Roasted Winter Vegetable Tarte Tatin with Red Pepper Sauce

  • Roasted Winter Vegetable Tarte Tartin with Red Pepper Sauce

Roasted Winter Vegetable Tarte Tatin with Red Pepper Sauce


(makes 6 main serves)




340g (2-3) kumara (peeled & cut into 1.5-2cm dice)


270g (1/4) butternut (peeled & cut into 1.5-2cm dice)


180g (1-2) parsnips (peeled & cut into 1.5-2cm dice)


45ml (3 tbsp) olive oil

flaky sea salt

freshly ground black pepper

500g flaky puff pastry

recipe Caramelised Onions

2 tbsp parsley (roughly chopped)

recipe Red Pepper Sauce




· Preheat oven to 200°C.


· Place kumara, pumpkin and parsnip onto separate low-sided roasting trays. Drizzle with oil and sprinkle with salt and pepper. Toss to coat vegetables well.


· Place into a preheated oven and cook for 8-10 minutes till vegetables are just tender.


· Remove vegetables from oven and combine in a medium-size bowl. Set aside.


· Roll pastry out on a lightly floured work surface to a 2mm thickness. Cut out six pastry rounds to a 15cm diameter. Rest in refrigerator for 20-30 minutes before using.


· Increase oven temperature to 220°C.


· Grease six 14cm crepe or blini pans lightly with butter.


· Divide vegetables evenly into the six prepared pans (100g into each).
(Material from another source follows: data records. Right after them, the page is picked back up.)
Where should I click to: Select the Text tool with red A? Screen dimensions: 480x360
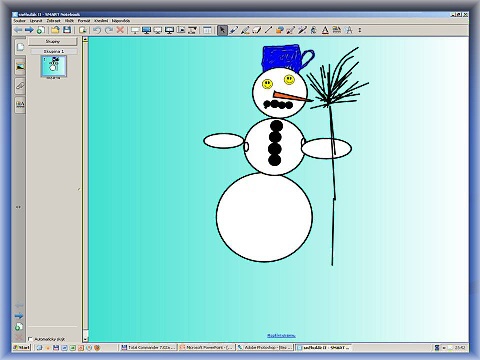[325, 30]
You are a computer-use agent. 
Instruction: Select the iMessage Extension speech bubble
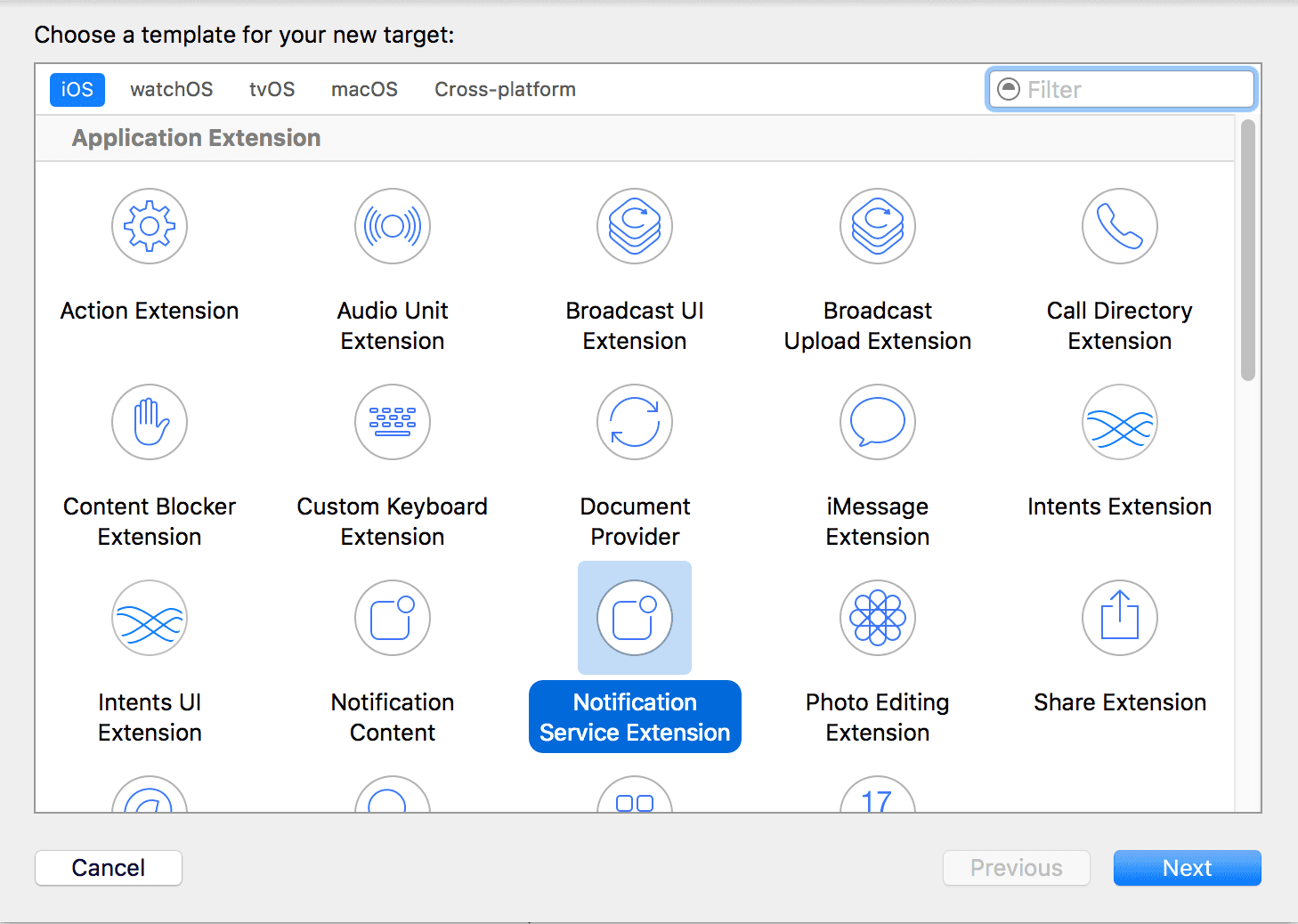coord(878,422)
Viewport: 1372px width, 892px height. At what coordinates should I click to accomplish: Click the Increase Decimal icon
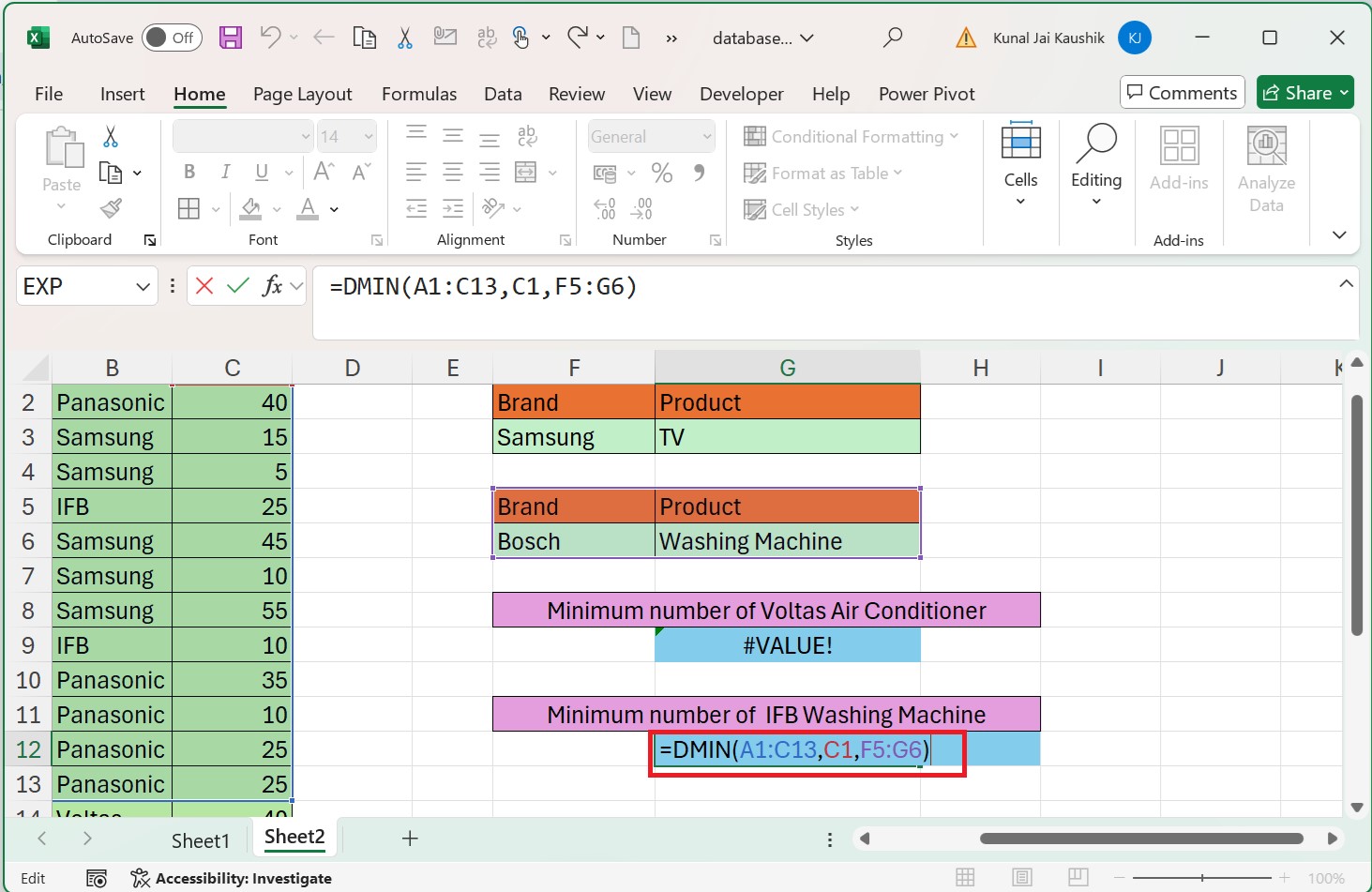pos(603,208)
· Top vegetables with hot Caramelised Onions (60g onto each).


· Place a pastry round on top of Caramelised Onions and press down edges to surround and cover the vegetables.


· Place tarts into preheated oven and cook for 15-20 minutes till pastry is golden brown and well puffed up.
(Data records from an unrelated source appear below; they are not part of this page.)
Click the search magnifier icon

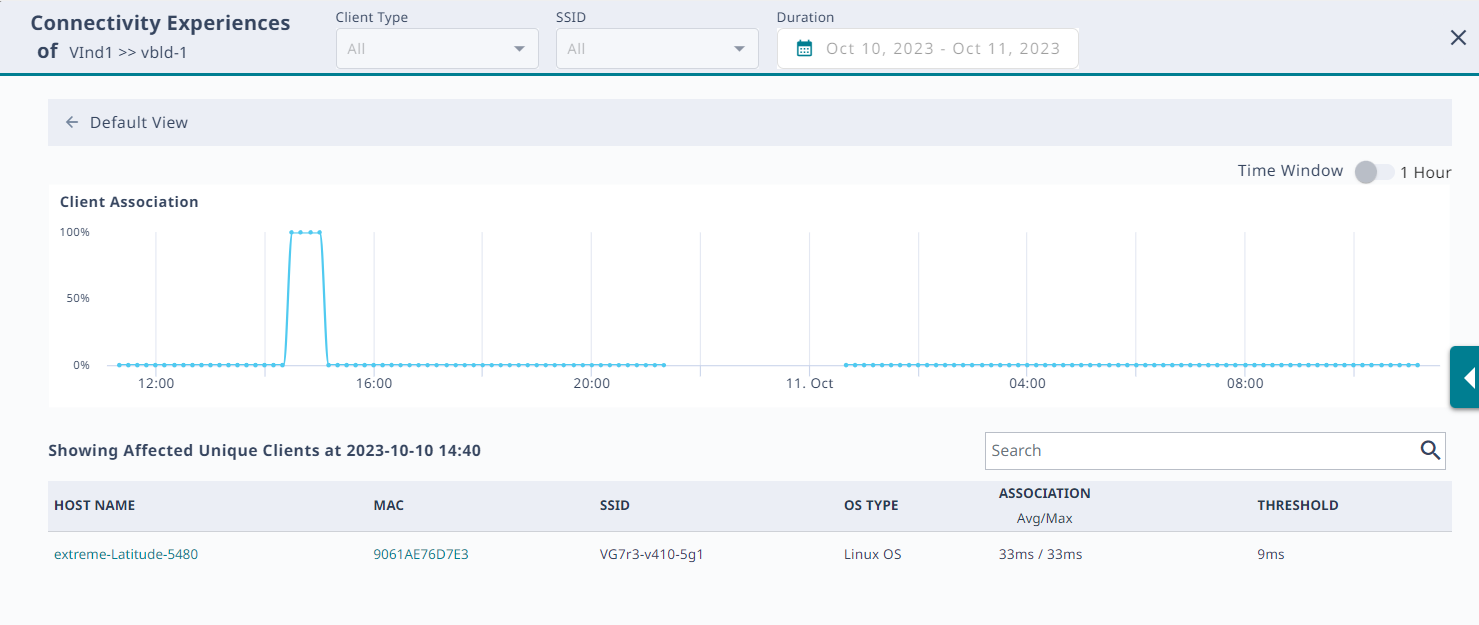(x=1430, y=450)
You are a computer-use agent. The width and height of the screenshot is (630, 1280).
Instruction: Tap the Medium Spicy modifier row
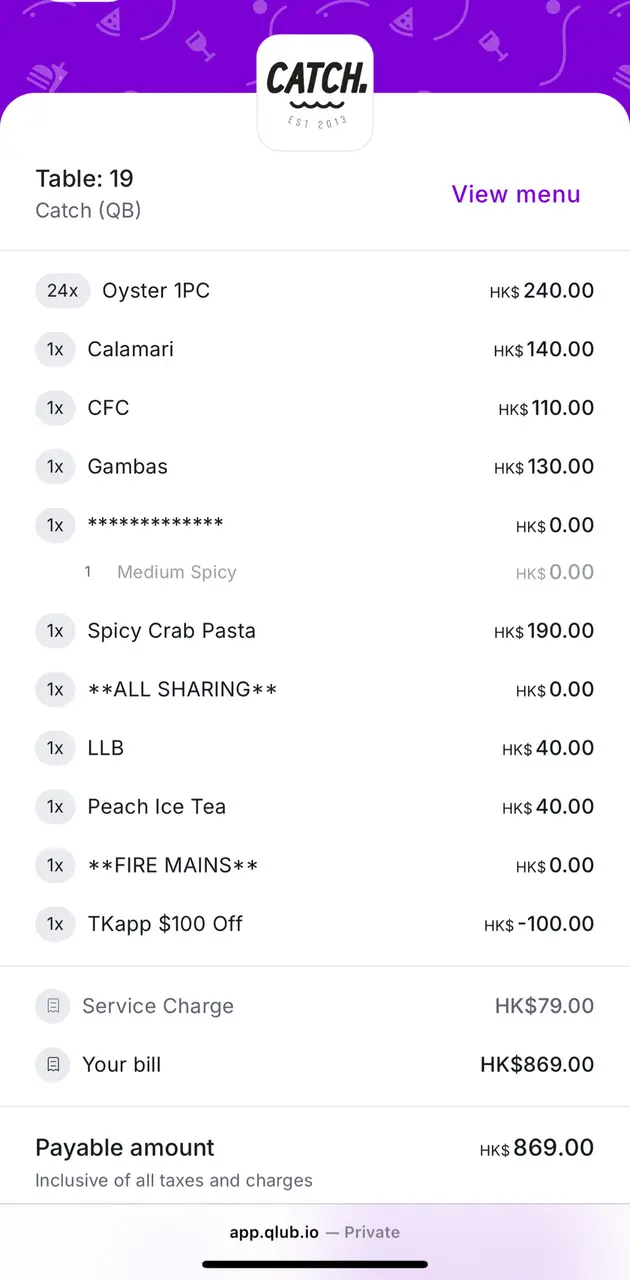coord(176,572)

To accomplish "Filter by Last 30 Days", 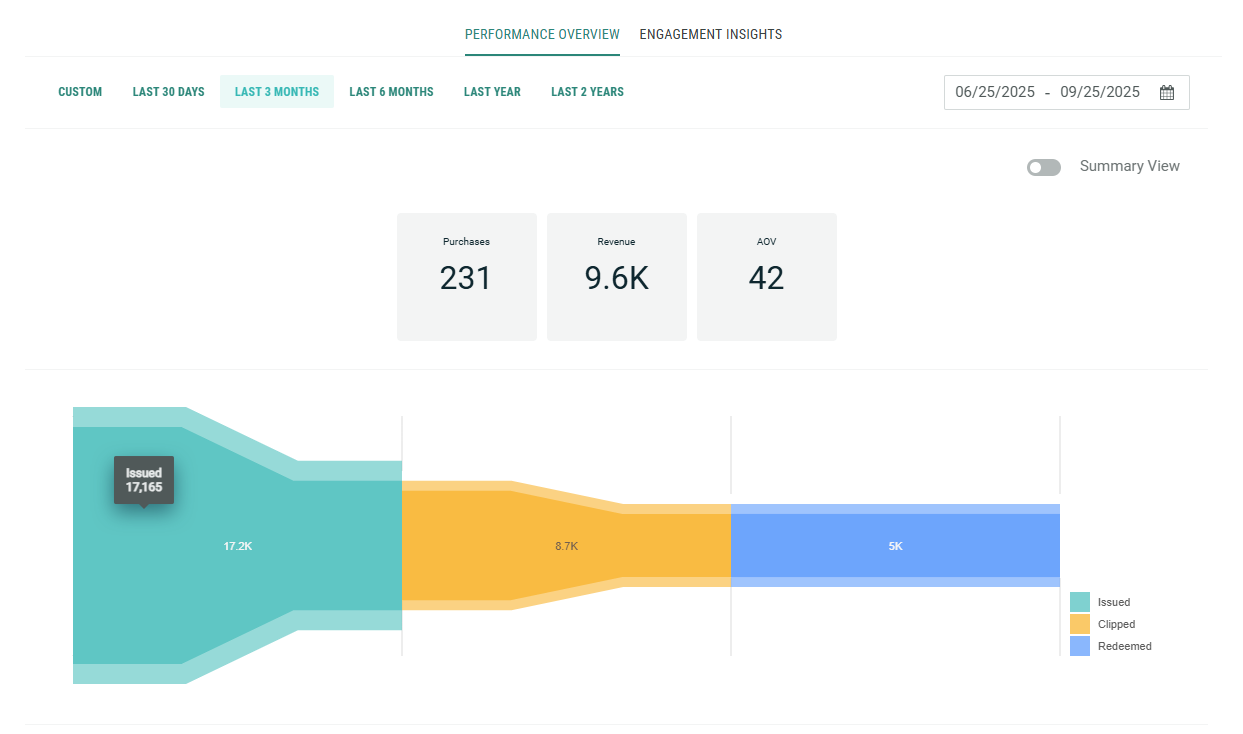I will (168, 92).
· Remove from oven and leave to sit on a bench for 1-2 minutes before inverting onto a serving plate. Sprinkle with parsley and serve with Red Pepper Sauce.


Caramelised Onions

(yields 360g)




140g butter (diced)

450g (2 ½) medium red onions (cut into 1-1.5cm wedges)


70g (1/3 cup) castor sugar

15ml (1 tbsp) white wine vinegar

1 tbsp finely chopped thyme

flaky sea salt

freshly ground black pepper




· Place butter in a small, heavy-based frypan and, over a low heat, melt. Add onions and stir well.


· Increase heat to medium hot and cook onions for 8-10 minutes till soft and beginning to colour.


· Add sugar, vinegar, thyme, salt and pepper, and cook for a further 8-10 minutes, or till onions are caramelised and golden brown.


· Keep hot to use for Tarte Tartin.


Red Pepper Sauce

(Makes 250ml / 1 cup)



1 red pepper

1 small clove garlic (peeled)

1 egg yolk

Maldon sea salt & freshly ground pepper

½ tbsp lemon juice

dash of Tabasco

125ml (½ cup) olive oil



· Cut red pepper in half and de-seed. Grill skin side up till the skin looks charred and bubbly. Run the pepper under cold water, peel and roughly chop.


· Into a food processor fitted with a metal blade, place red pepper, garlic, egg yolk, salt, pepper, lemon juice, Tabasco and 2 tbsp olive oil. Process until smooth.


· With the food processor still running, pour remaining olive oil very slowly through the feed tube.


· Taste for seasoning.


Note: If the mayonnaise does happen to curdle, put another egg yolk and 1 tbsp water into a clean food processor bowl. Process briefly, then gradually pour the curdled mayonnaise through the feed tube while the machine is still running.


For a small quantity such as this recipe, we use a domestic food processor. Only use a commercial machine when you are multiplying the recipe.


Roasted Red Pepper Mayonnaise can be made up to 4 days in advance and stored in an airtight container in the chiller.